══ DATA FOR ANALYSIS ══
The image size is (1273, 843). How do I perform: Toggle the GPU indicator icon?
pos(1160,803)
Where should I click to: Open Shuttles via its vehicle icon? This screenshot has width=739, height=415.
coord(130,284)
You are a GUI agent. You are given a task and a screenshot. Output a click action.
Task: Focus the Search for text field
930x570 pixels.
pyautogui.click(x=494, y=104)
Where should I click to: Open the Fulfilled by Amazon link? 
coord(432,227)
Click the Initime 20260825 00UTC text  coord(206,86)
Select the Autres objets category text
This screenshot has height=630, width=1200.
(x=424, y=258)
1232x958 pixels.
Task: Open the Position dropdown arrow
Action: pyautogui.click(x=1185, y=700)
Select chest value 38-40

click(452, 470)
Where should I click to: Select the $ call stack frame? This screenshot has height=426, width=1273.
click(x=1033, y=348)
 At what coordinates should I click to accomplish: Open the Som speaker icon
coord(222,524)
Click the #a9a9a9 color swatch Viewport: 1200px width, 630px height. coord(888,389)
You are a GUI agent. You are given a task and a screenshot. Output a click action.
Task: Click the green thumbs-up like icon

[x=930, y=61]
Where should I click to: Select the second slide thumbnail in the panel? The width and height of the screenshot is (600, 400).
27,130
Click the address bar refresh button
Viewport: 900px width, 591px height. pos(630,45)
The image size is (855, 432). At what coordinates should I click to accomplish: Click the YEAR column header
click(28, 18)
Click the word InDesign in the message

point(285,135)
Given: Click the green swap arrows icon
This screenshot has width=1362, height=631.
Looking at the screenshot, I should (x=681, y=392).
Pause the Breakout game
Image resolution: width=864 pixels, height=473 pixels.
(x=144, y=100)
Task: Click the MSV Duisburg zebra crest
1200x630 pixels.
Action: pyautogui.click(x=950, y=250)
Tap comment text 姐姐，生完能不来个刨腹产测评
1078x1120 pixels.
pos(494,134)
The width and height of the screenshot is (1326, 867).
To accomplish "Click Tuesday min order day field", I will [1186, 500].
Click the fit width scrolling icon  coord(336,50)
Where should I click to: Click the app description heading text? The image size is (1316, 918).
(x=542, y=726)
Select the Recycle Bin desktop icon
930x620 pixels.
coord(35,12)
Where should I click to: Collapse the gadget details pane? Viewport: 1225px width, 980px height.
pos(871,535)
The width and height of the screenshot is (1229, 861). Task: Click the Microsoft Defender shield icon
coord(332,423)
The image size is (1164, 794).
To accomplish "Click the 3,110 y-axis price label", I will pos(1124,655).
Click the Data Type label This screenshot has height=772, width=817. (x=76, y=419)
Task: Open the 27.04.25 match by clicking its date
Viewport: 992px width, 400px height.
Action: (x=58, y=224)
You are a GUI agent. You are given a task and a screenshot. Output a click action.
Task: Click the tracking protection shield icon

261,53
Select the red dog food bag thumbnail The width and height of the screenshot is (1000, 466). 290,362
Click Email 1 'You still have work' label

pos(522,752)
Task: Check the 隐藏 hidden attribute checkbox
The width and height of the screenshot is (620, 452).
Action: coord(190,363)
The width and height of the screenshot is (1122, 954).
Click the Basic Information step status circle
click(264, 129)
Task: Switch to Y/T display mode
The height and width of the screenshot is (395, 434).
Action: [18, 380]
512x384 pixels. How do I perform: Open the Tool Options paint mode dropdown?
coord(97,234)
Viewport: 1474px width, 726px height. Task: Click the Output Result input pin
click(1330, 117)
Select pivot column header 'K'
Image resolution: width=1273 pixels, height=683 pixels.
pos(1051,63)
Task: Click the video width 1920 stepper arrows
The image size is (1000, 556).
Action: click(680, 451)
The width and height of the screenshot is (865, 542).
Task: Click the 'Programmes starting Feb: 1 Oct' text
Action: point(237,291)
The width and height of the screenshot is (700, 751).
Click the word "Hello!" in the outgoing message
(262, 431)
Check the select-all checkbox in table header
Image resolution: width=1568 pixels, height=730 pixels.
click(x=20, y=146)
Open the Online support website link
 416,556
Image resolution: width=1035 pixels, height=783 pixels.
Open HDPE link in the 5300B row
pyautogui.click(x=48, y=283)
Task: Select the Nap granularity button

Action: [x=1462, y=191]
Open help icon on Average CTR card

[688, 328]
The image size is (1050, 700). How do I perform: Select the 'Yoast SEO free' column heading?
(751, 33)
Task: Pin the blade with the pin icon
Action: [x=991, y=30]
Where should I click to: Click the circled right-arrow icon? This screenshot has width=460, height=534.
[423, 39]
═══
» **WORK TASK**
Every entry must come back exactly as written above.

» **SOLUTION TO THE PROBLEM**
The image size is (1273, 843). How do I perform: Toggle the GPU indicator icon?
pos(1160,803)
Where should I click to: Open Shuttles via its vehicle icon? This screenshot has width=739, height=415.
coord(130,284)
You are a GUI agent. You are given a task and a screenshot. Output a click action.
Task: Focus the Search for text field
930x570 pixels.
pyautogui.click(x=494, y=104)
Where should I click to: Open the Fulfilled by Amazon link? 
coord(432,227)
Click the Initime 20260825 00UTC text  coord(206,86)
Select the Autres objets category text
This screenshot has height=630, width=1200.
(x=424, y=258)
1232x958 pixels.
Task: Open the Position dropdown arrow
Action: pyautogui.click(x=1185, y=700)
Select chest value 38-40

click(452, 470)
Where should I click to: Select the $ call stack frame? This screenshot has height=426, width=1273.
click(x=1033, y=348)
 At what coordinates should I click to accomplish: Open the Som speaker icon
coord(222,524)
Click the #a9a9a9 color swatch Viewport: 1200px width, 630px height. coord(888,389)
You are a GUI agent. You are given a task and a screenshot. Output a click action.
Task: Click the green thumbs-up like icon

[x=930, y=61]
Where should I click to: Select the second slide thumbnail in the panel? The width and height of the screenshot is (600, 400).
27,130
Click the address bar refresh button
Viewport: 900px width, 591px height. pos(630,45)
The image size is (855, 432). At what coordinates should I click to accomplish: Click the YEAR column header
click(28, 18)
Click the word InDesign in the message

point(285,135)
Given: Click the green swap arrows icon
This screenshot has width=1362, height=631.
Looking at the screenshot, I should (x=681, y=392).
Pause the Breakout game
Image resolution: width=864 pixels, height=473 pixels.
(x=144, y=100)
Task: Click the MSV Duisburg zebra crest
1200x630 pixels.
Action: pyautogui.click(x=950, y=250)
Tap comment text 姐姐，生完能不来个刨腹产测评
1078x1120 pixels.
pos(494,134)
The width and height of the screenshot is (1326, 867).
To accomplish "Click Tuesday min order day field", I will [1186, 500].
Click the fit width scrolling icon  coord(336,50)
Where should I click to: Click the app description heading text? The image size is (1316, 918).
(x=542, y=726)
Select the Recycle Bin desktop icon
930x620 pixels.
coord(35,12)
Where should I click to: Collapse the gadget details pane? Viewport: 1225px width, 980px height.
pos(871,535)
The width and height of the screenshot is (1229, 861). Task: Click the Microsoft Defender shield icon
coord(332,423)
The image size is (1164, 794).
To accomplish "Click the 3,110 y-axis price label", I will pos(1124,655).
Click the Data Type label This screenshot has height=772, width=817. (x=76, y=419)
Task: Open the 27.04.25 match by clicking its date
Viewport: 992px width, 400px height.
Action: (x=58, y=224)
You are a GUI agent. You are given a task and a screenshot. Output a click action.
Task: Click the tracking protection shield icon

261,53
Select the red dog food bag thumbnail The width and height of the screenshot is (1000, 466). 290,362
Click Email 1 'You still have work' label

pos(522,752)
Task: Check the 隐藏 hidden attribute checkbox
The width and height of the screenshot is (620, 452).
Action: coord(190,363)
The width and height of the screenshot is (1122, 954).
Click the Basic Information step status circle
click(264, 129)
Task: Switch to Y/T display mode
The height and width of the screenshot is (395, 434).
Action: [18, 380]
512x384 pixels. How do I perform: Open the Tool Options paint mode dropdown?
coord(97,234)
Viewport: 1474px width, 726px height. Task: Click the Output Result input pin
click(1330, 117)
Select pivot column header 'K'
Image resolution: width=1273 pixels, height=683 pixels.
pos(1051,63)
Task: Click the video width 1920 stepper arrows
The image size is (1000, 556).
Action: click(680, 451)
The width and height of the screenshot is (865, 542).
Task: Click the 'Programmes starting Feb: 1 Oct' text
Action: point(237,291)
The width and height of the screenshot is (700, 751).
Click the word "Hello!" in the outgoing message
(262, 431)
Check the select-all checkbox in table header
Image resolution: width=1568 pixels, height=730 pixels.
click(x=20, y=146)
Open the Online support website link
 416,556
Image resolution: width=1035 pixels, height=783 pixels.
Open HDPE link in the 5300B row
pyautogui.click(x=48, y=283)
Task: Select the Nap granularity button

Action: [x=1462, y=191]
Open help icon on Average CTR card

[688, 328]
The image size is (1050, 700). How do I perform: Select the 'Yoast SEO free' column heading?
(751, 33)
Task: Pin the blade with the pin icon
Action: [x=991, y=30]
Where should I click to: Click the circled right-arrow icon? This screenshot has width=460, height=534.
[423, 39]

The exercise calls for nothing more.